Advocacy e Associazioni 3 Marzo 2026 12:30

Salute mentale e disabilità, Fish: “Il 25% rinuncia alla psicoterapia per barriere di accesso”

Dalla survey congiunta di Serenis e Fish nasce il “Manifesto per l’accesso alla psicoterapia”, che promuove autodeterminazione, formazione, integrazione dei servizi e uso del digitale per rimuovere ostacoli

di I.F.
Salute mentale e disabilità, Fish: “Il 25% rinuncia alla psicoterapia per barriere di accesso”

Quasi una persona con disabilità su quattro dichiara di aver rinunciato a intraprendere un percorso di psicoterapia. Non per mancanza di bisogno, ma per ostacoli concreti: barriere fisiche, logistiche, comunicative, economiche e culturali che, di fatto, limitano l’esercizio di un diritto fondamentale come quello alla salute mentale. È quanto emerge dalla survey congiunta realizzata da Serenis, centro medico online per il benessere mentale e fisico, e Fish – Federazione italiana per i diritti delle persone con disabilità e famiglie – i cui risultati sono stati presentati questa mattina alla Camera dei deputati, su iniziativa dell’onorevole Ilenia Malavasi, con la partecipazione dell’onorevole Luciano Ciocchetti.

Un bisogno diffuso che resta senza risposta

Il dato più allarmante riguarda proprio la rinuncia: il 25% delle persone con disabilità coinvolte nell’indagine ha dichiarato di non aver avviato un percorso psicologico pur ritenendolo necessario. Una quota significativa, che fotografa un problema strutturale di accesso. Il fenomeno potrebbe interessare, in Italia, fino a 2,9 milioni di persone con disabilità. A questo si aggiunge il tema dei caregiver: 12,7 milioni di adulti tra i 18 e i 64 anni – il 34,6% della popolazione – si prendono cura di figli minori o di familiari malati, disabili o anziani. Tra loro, il 43% ritiene che il supporto psicologico non sia adeguatamente offerto o accessibile. E il 50,4%, pur non avendo mai usufruito di un servizio di psicoterapia online, dichiara che lo proverebbe. Un bisogno latente, dunque, che chiede risposte nuove e più inclusive.

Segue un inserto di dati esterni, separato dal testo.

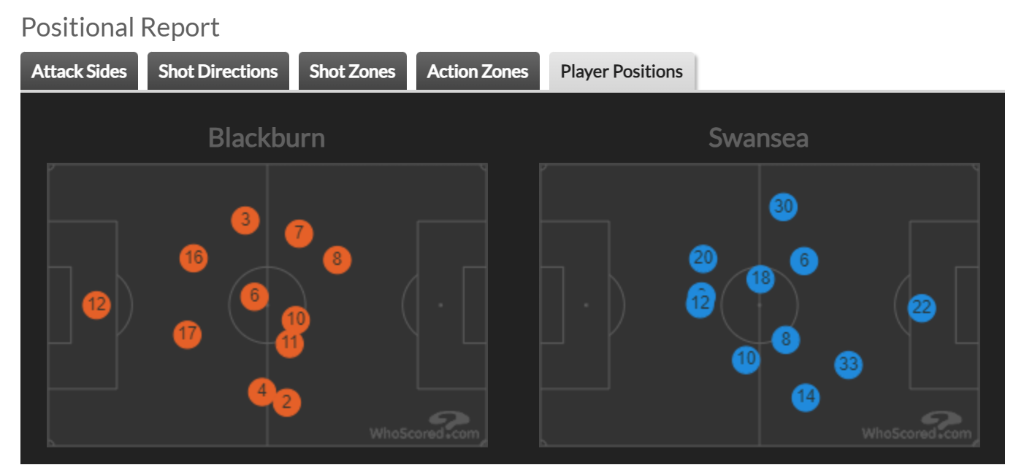Select the Player Positions tab
Image resolution: width=1024 pixels, height=473 pixels.
click(622, 71)
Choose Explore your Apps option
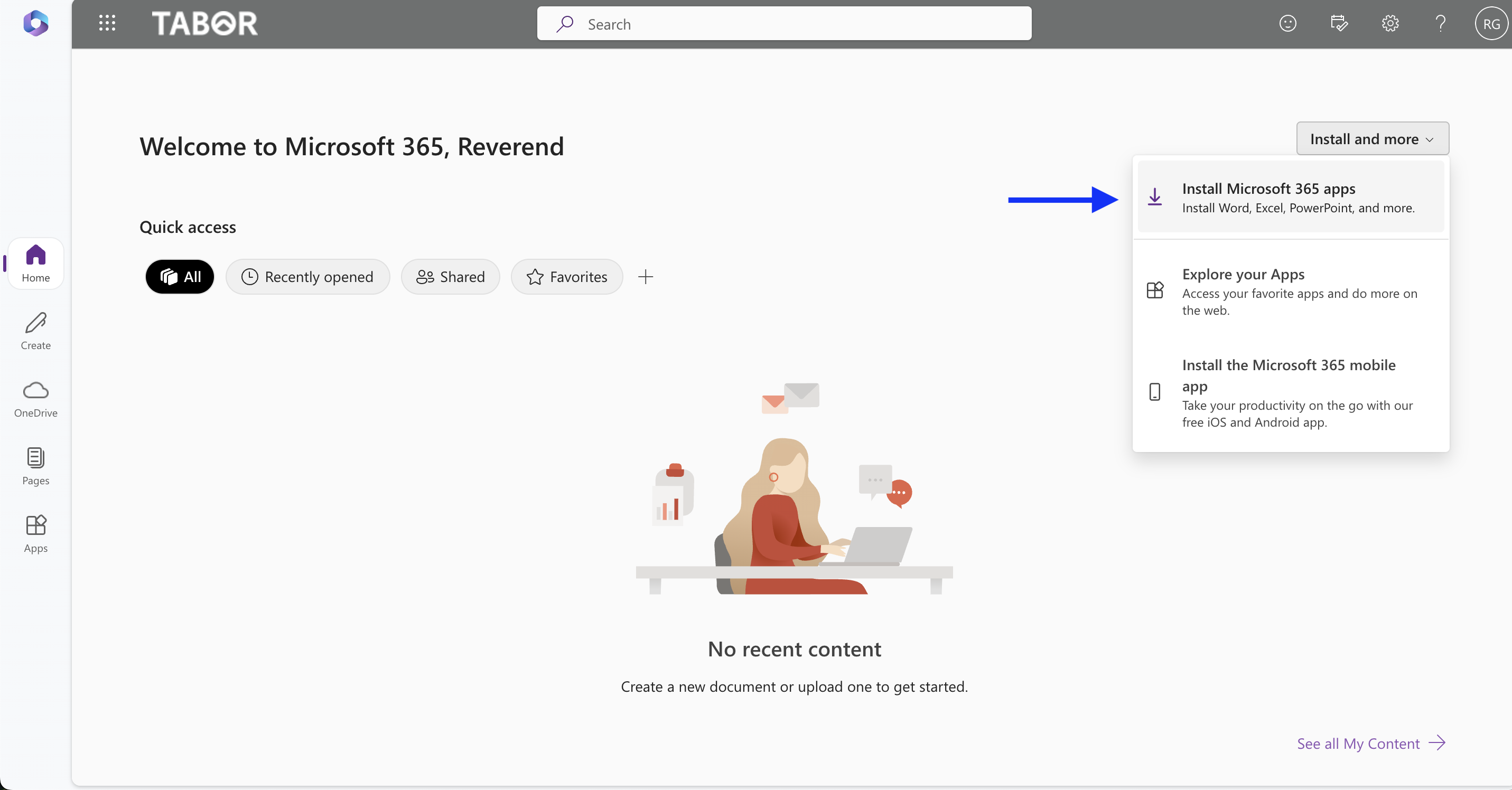 click(x=1290, y=291)
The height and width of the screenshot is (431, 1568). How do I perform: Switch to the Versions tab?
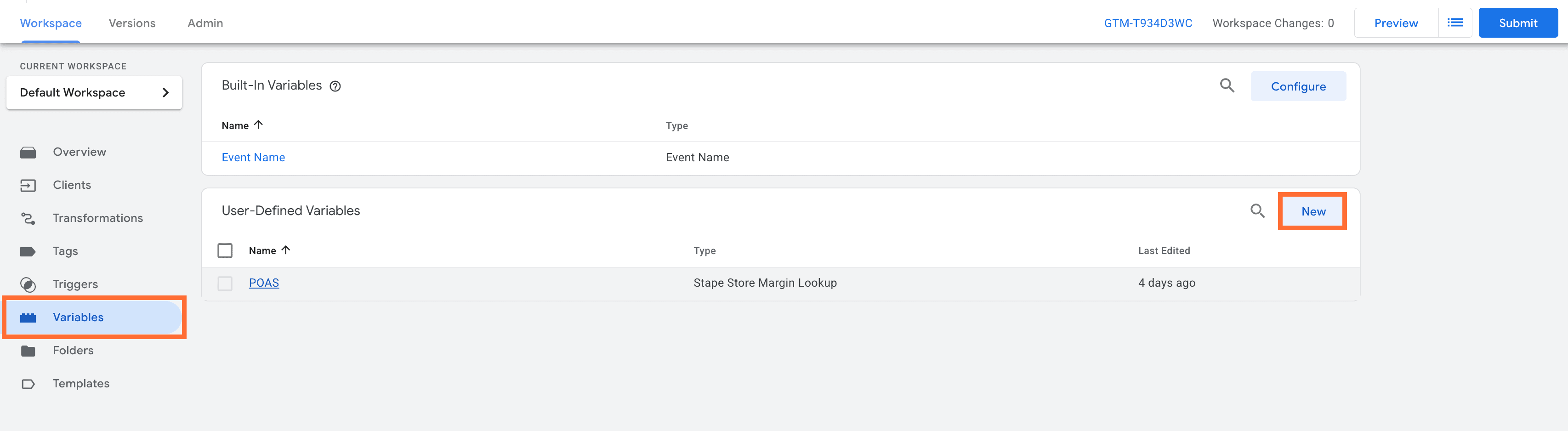[131, 23]
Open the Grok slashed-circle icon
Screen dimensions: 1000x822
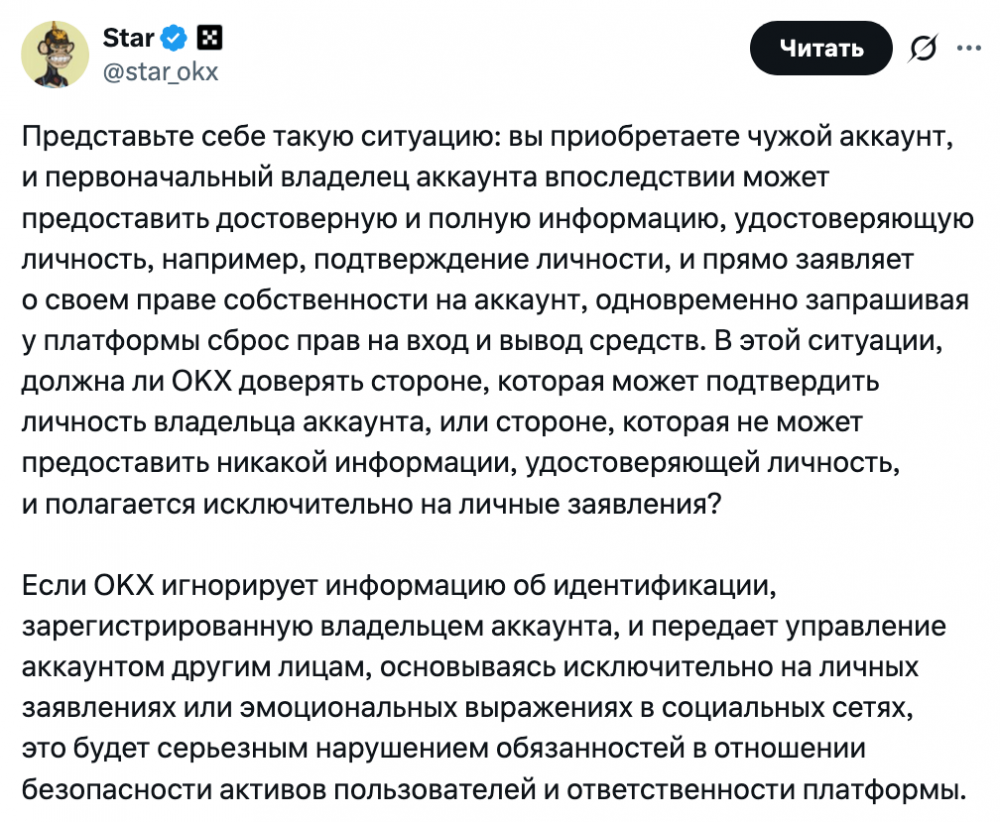[923, 47]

Il Manifesto per l’accesso alla psicoterapia

Dalla survey nasce il “Manifesto per l’accesso alla psicoterapia”, promosso da Fish e Serenis. Sette i punti chiave del documento, che mettono al centro il principio di autodeterminazione: ogni persona deve poter scegliere se, come e con chi intraprendere un percorso di supporto psicologico, in coerenza con il proprio progetto di vita. Tra le proposte: garantire il diritto all’accesso e alla scelta informata attraverso percorsi in presenza, online o ibridi; rendere visibile l’offerta di terapeuti specializzati nelle diverse tipologie di disabilità; promuovere formazione e certificazione specifica per i professionisti; attivare sportelli digitali e territoriali con materiali accessibili; integrare i percorsi psicologici nella rete associativa e nei servizi territoriali, assicurando continuità assistenziale. Prevista anche la misurazione pubblica degli esiti clinici e dell’esperienza di persone e caregiver, con dati disaggregati per tipologia di disabilità e modalità di erogazione, e l’istituzione di un Osservatorio tecnico per definire linee guida e aggiornare gli standard di accessibilità.

“La salute mentale non è un privilegio”

“Non può esserci vera salute senza un adeguato benessere psicologico. Eppure oggi l’accesso alla psicoterapia è ancora un privilegio per pochi, non un diritto garantito per tutti – ha sottolineato il presidente di Fish ,Vincenzo Falabella -. Il 25% di rinunce a causa di barriere fisiche, economiche e culturali è una ferita per il nostro sistema. Il supporto psicologico deve diventare parte integrante del Progetto di Vita, come strumento concreto di autodeterminazione e piena partecipazione sociale”. Nel corso dell’incontro alla Camera, Malavasi ha parlato di “una realtà che continua troppo spesso a essere ignorata”, sottolineando come il diritto alla salute mentale non sia ancora pienamente garantito. “Le istituzioni hanno il dovere di favorire percorsi che inseriscano il supporto psicologico nei progetti di vita delle persone, riconoscendo il benessere mentale come diritto universale”. In un videomessaggio, Ciocchetti ha concluso che “non può esserci inclusione senza attenzione al benessere psicologico” e che il Manifesto offre indicazioni operative per rimuovere barriere fisiche, logistiche e informative, valorizzando anche le opportunità del digitale.